Yes, it's a an olive oil tasting bar in London all right, and a very nice one too. That's London, Ontario.
Ontario, Canada. The Pristine Olive Tasting Bar at 462 Cheapside Street is that city's "first tasting bar to specialize in real, fresh, certified Ultra Premium extra virgin olive oils" and stocks 24 different olive oils from around the world for customers to taste. Find one you like and it can be poured into a flask and yours for up to $42 (£25) a litre.
But not a single olive oil tasting bar in London, England.

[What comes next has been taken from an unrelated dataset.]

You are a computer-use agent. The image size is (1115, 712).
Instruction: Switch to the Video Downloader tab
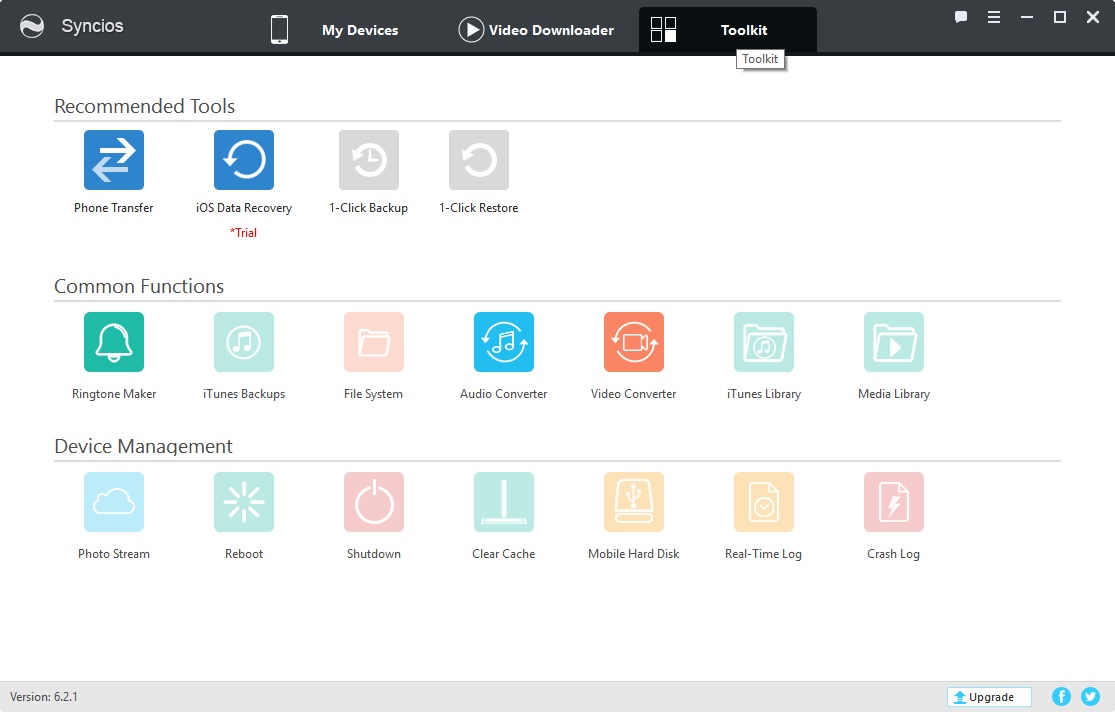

Over in north America, they're all at it. Today there are at least nine 'premium'-type olive oil and balsamic vinegar tasting bars in Canadian cities. Most have opened within the last two years. Each bar has its own take on the perceived luxury and trendiness of extra virgin olive oil: The Olive Oil Emporium, Liquid Gold, Dana Shortt Gourmet, Pristine, the Unrefined Olive, Emulsify, Frescolio, Olive-me, Olive That!
In the United States - I haven't tried to count them - there must be hundreds of olive oil and vinegar tasting bars too (here's a partial list from The Olive Source). All driven by extra virgin oil's perceived desirability, entrepreneurial flair, and the services of a couple of smart olive oil importing companies.
But very few in Europe. And not one anywhere in the UK, as far as I can tell (with the exception, perhaps, of some oil behind the bar at a Somerset pub).
So why haven't Londoners in Britain taken to olive oil tasting bars?
The answer, in my opinion, is that we are much too sensible.
Yes, on the face of it getting people to taste and appreciate real extra virgin olive oil has to be a Good Thing. But several things need to be said about these tasting bars. Real extra virgin olive oil is much too important to leave to the trendy olive oil barristas.
First - in my opinion, they make extra virgin olive oil appear far too exclusive and uber-trendy, the expensive preserve of the rich and spoiled. This is Ultra Premium Extra Virgin Olive Oil with Capital Letters.
It's true that a very few top quality extra virgin oils are, like some wines, so rare and delicious as to be sought after at almost any price. But in the real world, genuine extra virgin olive oil is something that has been part of everyday life for millions of farmers, smallholders and working class folk throughout the world - and should continue to be. In fact, in places like Italy and the South of France, it is. The difference nowadays is that almost all the 'olive oil' commonly available to us northern food-lovers through our supermarket economy is not the real thing at all.
Every Italian family has a few olive trees somewhere, and a nonna who's done the harvest ever since she was knee-high to a sickle. It's normal. Extra virgin olive oil is normal too, and you shouldn't have to go to a slick Californian-style oil tasting bar to experience it.
Second - at some tasting bars, it's said, you can't even be absolutely certain the premium oil you've bought at a premium price really is the genuine stuff. Sure, they say it is. They provide labels that look like scientidfic text books. But if you look at this thread on the Truth In Olive Oil blog, there seems good reason to believe some of it may not be what it is claimed.
And third - it looks depressingly like a fad. Fads are dangerous. When the Ultra Premium Extra Virgin Olive Oil bubble bursts in a year or two, and all the tasting bars are charity shops again, the olive oil business will be back as it was - only worse. Unrealistic expectations will have been created, then dashed.
Much better to work for a world where you can simply turn up at your local supermarket and buy a litre of extra virgin oil confident that you know what you're getting, and at a price somewhat less than an olive tycoon's ransom. Not mixed, not blended, not refined, not chemical, just oil from a farmer's olive patch. Too much to ask? I don't think so. That's what this blog is all about.
Make sure you do have a real Extra Virgin season.